Sunday, October 7, 2012
The World Without Us
Author: Alan Weisman
Genre: Science, environmental
Ever feel guilty about being a human?
Sometimes I have spurts of self-consciousness, and I start recycling for a week, or I make an honest attempt to use as little electricity as possible. I even pick up other people's trash off the street and apologize to seagulls about polluting their lake and taking their swamp to build a huge city on. But then, life gets back to me, and I'm busy being a person again, and by the time I remember my environmentally friendly aspirations, it's many months later.
In his hypothetical experiment The World Without Us, American journalist Alan Weisman poses the question of what would happen to the Earth if we all instantly vanished. If every human either kicked the bucket or was abducted to some extraterrestrial zoo in the space of an instant, what would happen to the great cities and monuments we've built? What would become of the blue planet that we call home?
Weisman begins with our cities and suburbs. With exquisite detachment, Weisman chats about falling roofs, dirt-filled swimming pools, cracked pavement, and crumpling houses as if he is discussing the weather over a cup of coffee. Nothing in our drywall-and-plexiglass neighborhoods will last more than a decade (except for the ceramic bathroom tiles, but those will be buried by sediment before long). The step-by-step breakdown of the towns and houses we feel so safe in today is a little bit unnerving, if methodically and casually told.
Next he addresses our cities. Nature will make short work of those, Weisman says-- cracked pavement, invading trees, crumbling stone facades, collapsing subways, and so on-- and before long, islands like Manhattan will be close to the natural woodlands that they were before the Dutch ever set foot there. Of course, some things will be different, but these are just projections from one of the humans that will be long gone by the time the Empire State Building is rubble.
However, once Weisman shifts into the next part of the book (the one about the environment) the feeling of wonder ceases. The tone of casual detachment vanishes for one vaguely tinged with accusation and derision, and the guilt sets in. One must wonder if Weisman is a self-hater, for all the negative voice that he directs at mankind, even if the facts are straight.
The guilt keeps pouring on throughout the rest of the book, and by the time you reach the chapter about polymers, you're begging for good news about yourself. Maybe there's one thing that humans have done to benefit this planet, you hope desperately. And sure enough, there is a chapter about creatures that would miss us. Bad news: they're cockroaches, lice, and bacteria. The cute creatures might or might have a party when we disappear.

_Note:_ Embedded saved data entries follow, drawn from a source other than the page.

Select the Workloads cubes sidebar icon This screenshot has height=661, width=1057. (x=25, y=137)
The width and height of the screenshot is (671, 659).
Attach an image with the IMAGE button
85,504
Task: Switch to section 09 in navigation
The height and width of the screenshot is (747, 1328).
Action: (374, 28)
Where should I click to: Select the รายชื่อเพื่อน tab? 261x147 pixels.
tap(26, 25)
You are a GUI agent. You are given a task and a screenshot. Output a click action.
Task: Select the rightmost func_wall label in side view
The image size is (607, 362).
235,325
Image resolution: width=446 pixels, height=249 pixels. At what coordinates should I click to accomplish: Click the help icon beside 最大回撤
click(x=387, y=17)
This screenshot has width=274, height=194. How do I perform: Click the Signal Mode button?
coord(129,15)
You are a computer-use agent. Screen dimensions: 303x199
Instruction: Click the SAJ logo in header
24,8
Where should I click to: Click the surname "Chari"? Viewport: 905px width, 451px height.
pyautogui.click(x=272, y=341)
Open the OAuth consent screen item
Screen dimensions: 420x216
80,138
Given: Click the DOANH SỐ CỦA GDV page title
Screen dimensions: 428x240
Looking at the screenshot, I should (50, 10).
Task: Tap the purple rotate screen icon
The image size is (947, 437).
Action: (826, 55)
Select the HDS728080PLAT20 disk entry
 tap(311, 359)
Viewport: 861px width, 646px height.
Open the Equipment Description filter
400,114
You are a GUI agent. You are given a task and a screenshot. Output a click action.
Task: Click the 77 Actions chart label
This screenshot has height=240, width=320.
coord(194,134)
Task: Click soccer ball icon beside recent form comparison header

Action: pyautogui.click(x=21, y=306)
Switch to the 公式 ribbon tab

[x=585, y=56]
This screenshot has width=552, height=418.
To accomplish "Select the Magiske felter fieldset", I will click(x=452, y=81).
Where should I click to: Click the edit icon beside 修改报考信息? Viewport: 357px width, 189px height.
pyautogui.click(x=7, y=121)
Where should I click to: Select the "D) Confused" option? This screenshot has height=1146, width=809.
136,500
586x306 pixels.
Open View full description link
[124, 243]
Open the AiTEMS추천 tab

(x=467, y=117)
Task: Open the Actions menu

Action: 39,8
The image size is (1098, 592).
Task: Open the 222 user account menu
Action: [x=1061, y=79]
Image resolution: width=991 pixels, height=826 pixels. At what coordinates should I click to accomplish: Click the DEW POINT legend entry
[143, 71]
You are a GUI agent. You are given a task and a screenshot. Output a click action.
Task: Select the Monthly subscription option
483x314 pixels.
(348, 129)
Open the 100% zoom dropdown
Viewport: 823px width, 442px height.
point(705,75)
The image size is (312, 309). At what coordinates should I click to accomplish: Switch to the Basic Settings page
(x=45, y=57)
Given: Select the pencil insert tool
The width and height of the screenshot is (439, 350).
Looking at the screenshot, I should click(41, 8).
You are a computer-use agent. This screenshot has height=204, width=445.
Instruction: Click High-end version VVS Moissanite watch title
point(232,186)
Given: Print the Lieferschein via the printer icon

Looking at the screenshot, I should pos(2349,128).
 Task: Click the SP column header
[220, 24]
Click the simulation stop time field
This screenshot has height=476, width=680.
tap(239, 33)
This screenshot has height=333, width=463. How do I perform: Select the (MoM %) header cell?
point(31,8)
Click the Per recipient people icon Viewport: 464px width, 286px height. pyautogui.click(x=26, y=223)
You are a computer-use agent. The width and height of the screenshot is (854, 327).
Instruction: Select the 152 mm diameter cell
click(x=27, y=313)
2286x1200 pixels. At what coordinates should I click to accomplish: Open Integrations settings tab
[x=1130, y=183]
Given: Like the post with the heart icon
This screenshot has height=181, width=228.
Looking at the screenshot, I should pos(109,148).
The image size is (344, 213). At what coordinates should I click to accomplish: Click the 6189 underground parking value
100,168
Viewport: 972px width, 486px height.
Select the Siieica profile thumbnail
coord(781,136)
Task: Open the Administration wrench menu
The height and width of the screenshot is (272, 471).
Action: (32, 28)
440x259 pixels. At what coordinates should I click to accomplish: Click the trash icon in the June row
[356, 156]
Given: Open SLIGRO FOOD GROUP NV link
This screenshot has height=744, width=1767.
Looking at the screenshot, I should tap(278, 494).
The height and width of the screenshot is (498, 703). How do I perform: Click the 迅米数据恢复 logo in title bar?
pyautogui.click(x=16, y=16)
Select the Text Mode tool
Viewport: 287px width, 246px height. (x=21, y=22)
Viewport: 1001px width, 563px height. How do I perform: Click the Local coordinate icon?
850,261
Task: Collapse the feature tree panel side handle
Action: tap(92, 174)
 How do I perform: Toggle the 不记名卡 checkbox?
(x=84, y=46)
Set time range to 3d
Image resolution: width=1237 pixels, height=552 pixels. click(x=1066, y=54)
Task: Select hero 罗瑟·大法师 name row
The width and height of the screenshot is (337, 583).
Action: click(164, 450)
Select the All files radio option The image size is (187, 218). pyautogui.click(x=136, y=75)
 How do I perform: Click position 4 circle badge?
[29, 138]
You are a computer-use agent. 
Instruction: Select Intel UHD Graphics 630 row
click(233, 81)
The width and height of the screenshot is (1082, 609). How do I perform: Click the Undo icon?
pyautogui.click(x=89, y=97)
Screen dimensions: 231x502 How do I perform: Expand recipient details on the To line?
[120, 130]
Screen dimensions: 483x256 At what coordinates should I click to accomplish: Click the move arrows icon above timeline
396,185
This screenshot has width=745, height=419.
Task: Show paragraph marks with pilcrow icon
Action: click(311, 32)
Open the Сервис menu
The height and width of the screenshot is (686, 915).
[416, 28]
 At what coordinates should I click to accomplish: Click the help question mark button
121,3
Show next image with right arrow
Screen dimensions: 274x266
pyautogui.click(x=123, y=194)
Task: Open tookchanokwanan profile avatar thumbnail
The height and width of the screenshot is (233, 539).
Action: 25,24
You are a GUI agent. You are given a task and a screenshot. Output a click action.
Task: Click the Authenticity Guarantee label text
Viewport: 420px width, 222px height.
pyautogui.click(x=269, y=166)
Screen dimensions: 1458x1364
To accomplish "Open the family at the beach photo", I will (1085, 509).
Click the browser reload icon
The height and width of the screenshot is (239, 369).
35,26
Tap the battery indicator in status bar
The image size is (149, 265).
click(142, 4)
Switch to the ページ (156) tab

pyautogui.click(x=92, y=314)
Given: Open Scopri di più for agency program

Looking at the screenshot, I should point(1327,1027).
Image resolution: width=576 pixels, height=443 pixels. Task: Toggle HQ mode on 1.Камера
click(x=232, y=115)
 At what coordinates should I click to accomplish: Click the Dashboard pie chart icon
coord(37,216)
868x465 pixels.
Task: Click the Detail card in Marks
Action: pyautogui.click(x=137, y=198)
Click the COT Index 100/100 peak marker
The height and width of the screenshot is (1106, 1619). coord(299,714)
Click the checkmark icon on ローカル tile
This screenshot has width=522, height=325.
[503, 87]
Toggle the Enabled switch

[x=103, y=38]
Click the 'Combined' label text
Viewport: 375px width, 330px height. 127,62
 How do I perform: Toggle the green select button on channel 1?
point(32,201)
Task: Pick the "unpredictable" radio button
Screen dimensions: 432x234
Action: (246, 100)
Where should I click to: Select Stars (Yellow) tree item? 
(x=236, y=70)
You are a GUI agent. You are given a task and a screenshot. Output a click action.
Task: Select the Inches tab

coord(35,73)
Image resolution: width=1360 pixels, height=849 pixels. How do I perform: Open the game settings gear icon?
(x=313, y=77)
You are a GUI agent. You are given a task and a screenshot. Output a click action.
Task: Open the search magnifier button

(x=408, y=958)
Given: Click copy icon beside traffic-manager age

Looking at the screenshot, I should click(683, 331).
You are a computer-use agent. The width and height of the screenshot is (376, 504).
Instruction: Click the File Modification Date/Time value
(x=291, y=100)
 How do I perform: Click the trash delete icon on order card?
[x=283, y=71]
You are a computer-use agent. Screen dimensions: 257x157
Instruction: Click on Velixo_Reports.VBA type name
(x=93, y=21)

On top of being an enormous guilt trip, the book is really strangely organized. The beginning flows neatly, the pieces lining up into a fluid narrative of a world after humanity, the story growing like the trees that it describes. After that, however, it falls apart into a chapter-by-chapter non-cohesive blurb of information, all of which is indelibly researched and sound, but poorly set up. Disappointing for such a good beginning, the readers sigh in relief by the time they reach the end.
Altogether, though, Weisman poses an interesting question. What are we doing to protect the earth that we love? The resources may be there for our benefit, but are we being good stewards of what we have? Management is just as important as productivity. Maybe if we all think a little harder about what we use, what we buy, and especially what we throw away, the Earth would miss us a little more on the day we disappear.
The History Channel is running an interesting series about the same topic, titled "Life After People." It's not affiliated with the book, but it just goes to show that now that the question has been raised, that nasty human attribute called curiosity has to explore it to its bitter end.
The World Without Us is available on the Kindle for $10.00, or in paperback for $10.20. After spending 26 straight weeks on the New York Times Bestseller list, this book is available in most libraries, but if not, see if a friend has it. It's not one of those books you read for fun on the weekends, but it's definitely worth it for the thought that it provokes.